◆ WORK REQUIRED
Count the lines in the entries below that contain the word "gear", and give only the number.

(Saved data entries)
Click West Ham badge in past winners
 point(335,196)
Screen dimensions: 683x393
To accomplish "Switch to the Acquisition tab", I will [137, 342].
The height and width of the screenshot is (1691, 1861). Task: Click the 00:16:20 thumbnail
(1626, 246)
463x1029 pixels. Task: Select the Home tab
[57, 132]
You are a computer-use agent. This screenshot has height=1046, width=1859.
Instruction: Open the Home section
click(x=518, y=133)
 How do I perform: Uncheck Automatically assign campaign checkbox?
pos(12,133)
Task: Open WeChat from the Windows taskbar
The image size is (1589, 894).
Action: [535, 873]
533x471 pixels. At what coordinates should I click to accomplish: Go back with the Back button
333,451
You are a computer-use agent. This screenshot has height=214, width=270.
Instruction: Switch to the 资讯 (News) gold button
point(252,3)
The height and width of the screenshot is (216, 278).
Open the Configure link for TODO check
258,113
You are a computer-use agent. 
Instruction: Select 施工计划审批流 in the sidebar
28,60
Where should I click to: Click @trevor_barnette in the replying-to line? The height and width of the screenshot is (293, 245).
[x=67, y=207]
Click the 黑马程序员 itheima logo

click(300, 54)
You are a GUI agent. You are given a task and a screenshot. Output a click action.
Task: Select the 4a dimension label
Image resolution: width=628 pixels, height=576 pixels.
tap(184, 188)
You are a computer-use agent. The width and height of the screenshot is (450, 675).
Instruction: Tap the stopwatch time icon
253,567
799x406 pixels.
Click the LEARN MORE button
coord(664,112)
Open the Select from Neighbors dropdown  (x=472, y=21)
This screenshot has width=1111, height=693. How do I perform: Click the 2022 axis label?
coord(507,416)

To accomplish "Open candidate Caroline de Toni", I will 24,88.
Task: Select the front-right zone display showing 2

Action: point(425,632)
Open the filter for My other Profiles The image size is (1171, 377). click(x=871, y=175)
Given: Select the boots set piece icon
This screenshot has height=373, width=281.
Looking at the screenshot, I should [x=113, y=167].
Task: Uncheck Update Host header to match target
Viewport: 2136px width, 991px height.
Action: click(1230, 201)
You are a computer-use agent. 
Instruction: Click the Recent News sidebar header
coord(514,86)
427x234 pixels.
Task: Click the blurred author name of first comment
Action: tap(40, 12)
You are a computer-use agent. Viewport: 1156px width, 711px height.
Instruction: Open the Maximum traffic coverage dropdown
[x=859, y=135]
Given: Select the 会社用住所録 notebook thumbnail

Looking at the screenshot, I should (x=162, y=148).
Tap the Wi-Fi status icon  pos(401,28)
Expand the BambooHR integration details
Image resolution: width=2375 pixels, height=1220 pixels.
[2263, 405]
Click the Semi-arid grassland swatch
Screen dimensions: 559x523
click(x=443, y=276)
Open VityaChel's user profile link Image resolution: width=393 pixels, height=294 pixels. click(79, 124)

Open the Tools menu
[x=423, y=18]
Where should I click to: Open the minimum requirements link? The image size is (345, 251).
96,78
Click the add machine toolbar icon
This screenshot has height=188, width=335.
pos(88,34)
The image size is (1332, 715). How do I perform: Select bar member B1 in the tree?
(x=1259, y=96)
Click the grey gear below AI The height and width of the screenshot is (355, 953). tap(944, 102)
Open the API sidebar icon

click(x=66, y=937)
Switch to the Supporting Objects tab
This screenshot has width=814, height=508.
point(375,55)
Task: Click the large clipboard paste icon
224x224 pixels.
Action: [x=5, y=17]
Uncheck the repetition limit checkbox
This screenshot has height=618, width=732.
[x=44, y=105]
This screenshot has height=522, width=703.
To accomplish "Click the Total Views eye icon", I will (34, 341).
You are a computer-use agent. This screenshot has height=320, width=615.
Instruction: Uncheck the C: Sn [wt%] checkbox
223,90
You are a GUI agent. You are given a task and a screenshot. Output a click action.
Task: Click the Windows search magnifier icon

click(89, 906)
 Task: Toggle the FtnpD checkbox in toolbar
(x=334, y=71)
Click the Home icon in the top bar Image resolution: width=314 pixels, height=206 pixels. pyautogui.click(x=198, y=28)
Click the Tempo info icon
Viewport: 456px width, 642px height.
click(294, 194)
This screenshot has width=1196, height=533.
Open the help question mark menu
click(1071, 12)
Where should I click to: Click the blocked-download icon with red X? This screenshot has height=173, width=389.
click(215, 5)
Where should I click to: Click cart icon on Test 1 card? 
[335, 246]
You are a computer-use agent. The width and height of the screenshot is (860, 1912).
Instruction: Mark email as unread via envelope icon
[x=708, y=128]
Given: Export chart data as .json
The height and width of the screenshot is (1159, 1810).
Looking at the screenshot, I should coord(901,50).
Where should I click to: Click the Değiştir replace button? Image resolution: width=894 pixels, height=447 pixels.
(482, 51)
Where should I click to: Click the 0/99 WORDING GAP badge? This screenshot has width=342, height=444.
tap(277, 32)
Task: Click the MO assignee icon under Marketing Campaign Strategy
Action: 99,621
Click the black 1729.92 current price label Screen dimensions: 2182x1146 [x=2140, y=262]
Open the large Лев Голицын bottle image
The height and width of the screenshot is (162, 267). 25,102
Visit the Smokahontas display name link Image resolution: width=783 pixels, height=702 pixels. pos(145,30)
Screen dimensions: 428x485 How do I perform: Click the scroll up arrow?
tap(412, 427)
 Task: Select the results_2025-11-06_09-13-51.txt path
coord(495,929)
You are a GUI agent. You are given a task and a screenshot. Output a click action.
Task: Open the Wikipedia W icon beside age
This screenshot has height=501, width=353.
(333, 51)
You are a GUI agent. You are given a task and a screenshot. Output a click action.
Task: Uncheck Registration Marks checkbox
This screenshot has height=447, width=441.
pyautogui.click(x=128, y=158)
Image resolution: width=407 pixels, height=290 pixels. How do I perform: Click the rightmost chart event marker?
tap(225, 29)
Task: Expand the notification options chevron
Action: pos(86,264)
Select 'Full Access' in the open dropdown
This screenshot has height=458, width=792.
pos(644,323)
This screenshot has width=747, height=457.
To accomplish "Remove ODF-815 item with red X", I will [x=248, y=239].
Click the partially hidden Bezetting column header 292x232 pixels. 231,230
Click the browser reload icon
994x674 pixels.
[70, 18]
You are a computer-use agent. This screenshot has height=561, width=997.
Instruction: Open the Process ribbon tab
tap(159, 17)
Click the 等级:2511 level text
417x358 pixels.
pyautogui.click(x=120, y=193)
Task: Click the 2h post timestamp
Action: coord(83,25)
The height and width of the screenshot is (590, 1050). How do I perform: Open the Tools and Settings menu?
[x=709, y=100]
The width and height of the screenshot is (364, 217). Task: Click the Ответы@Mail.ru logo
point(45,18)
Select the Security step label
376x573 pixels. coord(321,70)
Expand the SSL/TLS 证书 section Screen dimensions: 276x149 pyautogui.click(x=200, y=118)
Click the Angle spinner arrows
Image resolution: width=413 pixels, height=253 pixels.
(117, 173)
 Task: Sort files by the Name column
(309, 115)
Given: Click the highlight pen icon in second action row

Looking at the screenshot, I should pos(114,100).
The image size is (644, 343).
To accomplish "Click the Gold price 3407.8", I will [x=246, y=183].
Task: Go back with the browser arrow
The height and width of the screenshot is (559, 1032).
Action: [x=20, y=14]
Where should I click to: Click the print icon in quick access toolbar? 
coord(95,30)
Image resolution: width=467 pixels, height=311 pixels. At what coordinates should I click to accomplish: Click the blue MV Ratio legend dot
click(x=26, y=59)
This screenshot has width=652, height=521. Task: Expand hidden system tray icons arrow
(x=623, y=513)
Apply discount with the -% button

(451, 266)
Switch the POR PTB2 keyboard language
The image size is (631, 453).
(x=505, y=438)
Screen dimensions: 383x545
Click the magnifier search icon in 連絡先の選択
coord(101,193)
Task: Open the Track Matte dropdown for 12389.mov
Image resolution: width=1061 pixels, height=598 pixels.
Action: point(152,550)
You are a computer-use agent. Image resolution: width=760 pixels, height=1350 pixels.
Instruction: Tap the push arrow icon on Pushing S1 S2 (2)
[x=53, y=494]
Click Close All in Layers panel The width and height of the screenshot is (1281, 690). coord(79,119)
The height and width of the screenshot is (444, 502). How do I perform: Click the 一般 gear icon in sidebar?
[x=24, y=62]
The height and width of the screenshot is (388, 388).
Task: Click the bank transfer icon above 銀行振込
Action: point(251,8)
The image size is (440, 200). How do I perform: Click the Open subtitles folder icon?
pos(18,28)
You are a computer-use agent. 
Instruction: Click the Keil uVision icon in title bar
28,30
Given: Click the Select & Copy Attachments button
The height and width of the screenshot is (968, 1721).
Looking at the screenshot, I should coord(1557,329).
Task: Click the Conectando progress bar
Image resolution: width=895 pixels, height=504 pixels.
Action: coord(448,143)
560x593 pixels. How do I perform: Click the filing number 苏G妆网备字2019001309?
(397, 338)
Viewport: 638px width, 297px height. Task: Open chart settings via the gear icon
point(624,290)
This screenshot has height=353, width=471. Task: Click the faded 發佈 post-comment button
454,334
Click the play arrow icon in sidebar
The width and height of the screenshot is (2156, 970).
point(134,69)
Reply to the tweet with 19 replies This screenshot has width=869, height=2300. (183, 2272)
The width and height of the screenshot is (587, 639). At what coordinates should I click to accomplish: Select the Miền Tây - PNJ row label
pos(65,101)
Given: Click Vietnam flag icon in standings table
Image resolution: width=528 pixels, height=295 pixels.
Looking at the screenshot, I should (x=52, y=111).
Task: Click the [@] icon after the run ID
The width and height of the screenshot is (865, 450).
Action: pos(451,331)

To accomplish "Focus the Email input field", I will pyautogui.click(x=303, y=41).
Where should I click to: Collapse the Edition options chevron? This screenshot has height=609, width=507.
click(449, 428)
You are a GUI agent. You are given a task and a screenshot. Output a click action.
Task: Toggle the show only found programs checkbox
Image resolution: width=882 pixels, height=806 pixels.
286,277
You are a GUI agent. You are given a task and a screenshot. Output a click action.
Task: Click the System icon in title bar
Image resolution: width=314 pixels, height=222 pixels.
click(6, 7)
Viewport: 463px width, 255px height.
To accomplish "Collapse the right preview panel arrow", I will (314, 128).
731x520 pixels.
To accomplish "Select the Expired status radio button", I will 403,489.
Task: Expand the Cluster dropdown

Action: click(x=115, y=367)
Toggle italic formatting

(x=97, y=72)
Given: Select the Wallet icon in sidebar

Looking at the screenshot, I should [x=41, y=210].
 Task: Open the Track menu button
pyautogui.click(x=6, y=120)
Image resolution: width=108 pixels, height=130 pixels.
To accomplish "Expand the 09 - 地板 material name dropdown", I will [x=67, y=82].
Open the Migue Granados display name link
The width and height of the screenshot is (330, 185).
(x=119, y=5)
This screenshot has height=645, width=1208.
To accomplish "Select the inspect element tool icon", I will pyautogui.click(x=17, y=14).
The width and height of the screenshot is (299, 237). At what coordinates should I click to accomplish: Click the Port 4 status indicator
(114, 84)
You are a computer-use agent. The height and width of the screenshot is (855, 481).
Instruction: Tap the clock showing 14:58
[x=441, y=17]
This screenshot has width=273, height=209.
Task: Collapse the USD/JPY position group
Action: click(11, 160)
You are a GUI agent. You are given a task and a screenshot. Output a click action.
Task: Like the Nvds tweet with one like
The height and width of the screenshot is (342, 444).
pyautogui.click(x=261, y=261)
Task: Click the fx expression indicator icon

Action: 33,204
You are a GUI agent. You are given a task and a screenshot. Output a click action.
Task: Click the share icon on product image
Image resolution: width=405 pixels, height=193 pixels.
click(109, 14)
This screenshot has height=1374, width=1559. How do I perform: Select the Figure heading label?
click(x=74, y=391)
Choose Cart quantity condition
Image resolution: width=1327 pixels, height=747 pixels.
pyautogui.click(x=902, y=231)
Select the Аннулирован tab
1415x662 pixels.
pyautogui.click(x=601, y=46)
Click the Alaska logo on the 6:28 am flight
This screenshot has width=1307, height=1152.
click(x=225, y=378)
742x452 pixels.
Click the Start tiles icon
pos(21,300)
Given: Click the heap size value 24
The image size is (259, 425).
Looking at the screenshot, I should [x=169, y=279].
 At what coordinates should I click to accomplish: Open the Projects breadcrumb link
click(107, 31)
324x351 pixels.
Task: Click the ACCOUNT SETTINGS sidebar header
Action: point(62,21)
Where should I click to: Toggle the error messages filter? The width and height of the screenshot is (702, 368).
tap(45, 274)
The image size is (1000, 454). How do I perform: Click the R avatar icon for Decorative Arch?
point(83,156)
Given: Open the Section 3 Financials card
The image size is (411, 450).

◆ THE COMPLETED TASK
3